Alternatives considered

  1. Single tenant_id-scoped model with no class labels. Insufficient: doesn’t distinguish between fund-internal aggregates (which legitimately span portcos within a fund) and cross-platform pattern banks (which span funds). Would either over-restrict fund Operating Partner workflows or under-protect cross-tenant pattern reuse.
  2. Per-tenant separate Cloudflare accounts. Operationally infeasible for the multi-portco-per-fund growth path. Each new portco requires a fresh CF account, which breaks fund-level cross-portco views by construction.
  3. Encrypt at rest with per-tenant keys. Doesn’t solve the access-path problem (decrypted data still flows through cross-tenant code paths during runtime). Adds operational overhead without closing the leak risk this ADR addresses. Reversal trigger: a paying client requires per-tenant key isolation in their security review.

Consequences

Wins

  • Tenants can be assured their CRM/calls data does not leak to a competitor portco.
  • Fund tenants can be assured their portfolio aggregates do not leak to other funds.
  • Ascend can build cross-tenant pattern banks that compound platform value without breaching tenant trust.
  • Every data movement between classes is auditable.

Costs

  • Engineering surface area: every new D1 table, KV prefix, Vectorize namespace requires a class label and a registry entry.
  • Anonymization Workflows must be authored and maintained per pattern type (e.g., one for SDR drafts, one for pipeline-reviewer summaries, one for Op Partner brief patterns).
  • Quarterly audit script is operational overhead.

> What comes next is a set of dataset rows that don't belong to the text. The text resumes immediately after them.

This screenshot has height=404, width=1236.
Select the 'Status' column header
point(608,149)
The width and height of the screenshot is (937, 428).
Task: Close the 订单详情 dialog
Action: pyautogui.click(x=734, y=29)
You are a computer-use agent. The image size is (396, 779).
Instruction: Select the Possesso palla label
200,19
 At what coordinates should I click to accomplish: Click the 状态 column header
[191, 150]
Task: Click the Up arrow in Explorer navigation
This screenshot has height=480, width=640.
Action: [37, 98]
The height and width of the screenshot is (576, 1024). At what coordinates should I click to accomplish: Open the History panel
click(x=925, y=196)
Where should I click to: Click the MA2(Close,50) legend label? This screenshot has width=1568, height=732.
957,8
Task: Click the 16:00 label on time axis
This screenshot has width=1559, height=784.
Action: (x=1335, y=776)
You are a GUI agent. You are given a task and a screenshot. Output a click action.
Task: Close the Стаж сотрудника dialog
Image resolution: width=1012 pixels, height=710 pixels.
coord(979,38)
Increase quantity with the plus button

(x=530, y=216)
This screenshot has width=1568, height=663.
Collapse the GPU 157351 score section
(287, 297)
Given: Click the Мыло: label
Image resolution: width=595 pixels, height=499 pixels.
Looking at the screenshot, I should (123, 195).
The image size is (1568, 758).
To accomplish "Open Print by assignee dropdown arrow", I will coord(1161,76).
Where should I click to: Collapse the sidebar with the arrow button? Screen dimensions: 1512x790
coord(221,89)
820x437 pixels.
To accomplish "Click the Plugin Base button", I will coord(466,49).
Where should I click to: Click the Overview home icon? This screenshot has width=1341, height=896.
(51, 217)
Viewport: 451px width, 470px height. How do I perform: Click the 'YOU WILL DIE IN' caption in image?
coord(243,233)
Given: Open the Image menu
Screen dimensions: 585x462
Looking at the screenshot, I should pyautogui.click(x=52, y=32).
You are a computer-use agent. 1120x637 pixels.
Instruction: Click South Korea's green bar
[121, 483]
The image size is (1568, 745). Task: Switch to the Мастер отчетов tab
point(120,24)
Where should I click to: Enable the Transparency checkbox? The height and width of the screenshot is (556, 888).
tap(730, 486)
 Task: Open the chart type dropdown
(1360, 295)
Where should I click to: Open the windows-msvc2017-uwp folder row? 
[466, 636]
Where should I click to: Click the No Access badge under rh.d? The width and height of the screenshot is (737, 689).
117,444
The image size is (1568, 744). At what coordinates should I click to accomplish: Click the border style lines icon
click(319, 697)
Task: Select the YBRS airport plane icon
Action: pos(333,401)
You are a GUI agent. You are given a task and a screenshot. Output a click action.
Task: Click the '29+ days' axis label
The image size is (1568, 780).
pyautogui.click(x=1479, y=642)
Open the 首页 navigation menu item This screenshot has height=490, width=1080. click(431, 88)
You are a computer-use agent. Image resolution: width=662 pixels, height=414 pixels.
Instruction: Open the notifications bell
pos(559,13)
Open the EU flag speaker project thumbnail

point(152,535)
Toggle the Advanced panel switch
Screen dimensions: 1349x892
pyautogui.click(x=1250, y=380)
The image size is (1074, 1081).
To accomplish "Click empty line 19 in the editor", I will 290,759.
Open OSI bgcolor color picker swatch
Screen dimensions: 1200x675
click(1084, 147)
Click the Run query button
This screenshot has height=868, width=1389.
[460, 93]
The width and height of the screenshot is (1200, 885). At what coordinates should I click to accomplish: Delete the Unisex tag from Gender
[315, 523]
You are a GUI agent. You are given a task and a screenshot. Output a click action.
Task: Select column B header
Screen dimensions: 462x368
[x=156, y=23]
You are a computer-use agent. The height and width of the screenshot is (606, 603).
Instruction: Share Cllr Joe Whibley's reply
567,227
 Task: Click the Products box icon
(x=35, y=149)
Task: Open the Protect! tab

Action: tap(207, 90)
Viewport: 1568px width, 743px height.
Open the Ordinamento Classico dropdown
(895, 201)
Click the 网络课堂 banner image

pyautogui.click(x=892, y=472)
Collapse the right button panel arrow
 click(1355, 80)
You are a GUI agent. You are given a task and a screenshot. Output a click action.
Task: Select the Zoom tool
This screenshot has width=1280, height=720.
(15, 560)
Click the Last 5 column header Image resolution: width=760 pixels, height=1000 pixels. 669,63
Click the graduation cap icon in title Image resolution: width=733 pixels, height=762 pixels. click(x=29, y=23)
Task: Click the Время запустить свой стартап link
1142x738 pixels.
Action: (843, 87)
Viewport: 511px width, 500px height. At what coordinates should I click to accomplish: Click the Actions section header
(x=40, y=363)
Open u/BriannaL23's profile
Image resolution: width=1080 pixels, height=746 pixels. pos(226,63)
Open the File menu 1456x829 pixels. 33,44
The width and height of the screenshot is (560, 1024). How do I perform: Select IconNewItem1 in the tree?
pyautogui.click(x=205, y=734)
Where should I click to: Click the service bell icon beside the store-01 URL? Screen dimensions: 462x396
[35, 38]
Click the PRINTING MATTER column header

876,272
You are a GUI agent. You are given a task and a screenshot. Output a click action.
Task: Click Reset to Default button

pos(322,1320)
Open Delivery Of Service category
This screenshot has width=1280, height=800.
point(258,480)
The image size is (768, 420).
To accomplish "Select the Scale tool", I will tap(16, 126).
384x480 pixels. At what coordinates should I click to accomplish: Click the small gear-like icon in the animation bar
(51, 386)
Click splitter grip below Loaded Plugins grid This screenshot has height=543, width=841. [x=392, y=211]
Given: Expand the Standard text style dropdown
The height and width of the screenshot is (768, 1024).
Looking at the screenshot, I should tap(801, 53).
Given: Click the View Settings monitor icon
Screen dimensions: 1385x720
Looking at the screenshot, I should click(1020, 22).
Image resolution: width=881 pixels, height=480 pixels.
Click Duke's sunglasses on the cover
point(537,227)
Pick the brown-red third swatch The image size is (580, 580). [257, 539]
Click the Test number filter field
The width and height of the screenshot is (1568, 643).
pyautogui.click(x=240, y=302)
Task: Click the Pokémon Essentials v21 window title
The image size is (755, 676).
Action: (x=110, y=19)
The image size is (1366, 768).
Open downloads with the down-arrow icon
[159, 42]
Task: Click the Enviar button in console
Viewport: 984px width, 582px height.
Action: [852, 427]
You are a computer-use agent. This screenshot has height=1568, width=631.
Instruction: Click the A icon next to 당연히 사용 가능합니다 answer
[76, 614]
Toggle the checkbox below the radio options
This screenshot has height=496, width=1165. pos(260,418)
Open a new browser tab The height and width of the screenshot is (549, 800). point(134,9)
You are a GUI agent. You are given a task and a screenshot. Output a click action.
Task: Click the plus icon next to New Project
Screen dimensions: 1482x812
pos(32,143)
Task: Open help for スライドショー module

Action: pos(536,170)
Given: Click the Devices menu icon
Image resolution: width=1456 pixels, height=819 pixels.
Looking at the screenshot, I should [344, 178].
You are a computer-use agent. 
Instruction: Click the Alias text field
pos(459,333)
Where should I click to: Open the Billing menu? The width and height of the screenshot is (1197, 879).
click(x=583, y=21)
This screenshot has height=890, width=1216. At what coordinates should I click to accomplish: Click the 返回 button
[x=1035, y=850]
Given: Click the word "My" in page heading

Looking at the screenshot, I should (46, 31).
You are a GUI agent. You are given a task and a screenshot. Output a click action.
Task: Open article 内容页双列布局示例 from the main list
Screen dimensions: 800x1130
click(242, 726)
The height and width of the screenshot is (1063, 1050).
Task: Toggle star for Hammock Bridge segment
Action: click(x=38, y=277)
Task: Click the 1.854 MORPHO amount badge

Open items (tracked as tech debt)

  • docs/architecture/KV_KEY_REGISTRY.md — to be created when first Operator OS Q1 KV prefix lands.
  • docs/architecture/VECTORIZE_NAMESPACE_REGISTRY.md — same.
  • scripts/audit-data-classification.ts — quarterly audit script.
  • First anonymization Workflow (anticipated: SDR Agent draft → pattern bank) — Track D Phase D.3 in Q1 plan.

Reversal criteria

This ADR is reversed only if:

  • A regulatory regime (e.g., EU AI Act) requires a stricter scheme — then we extend, not retreat.
  • An external audit finds a class boundary insufficient — then we tighten, not loosen.

The ADR is never reversed by reducing classes or weakening enforcement. Tenant trust is the platform’s load-bearing asset.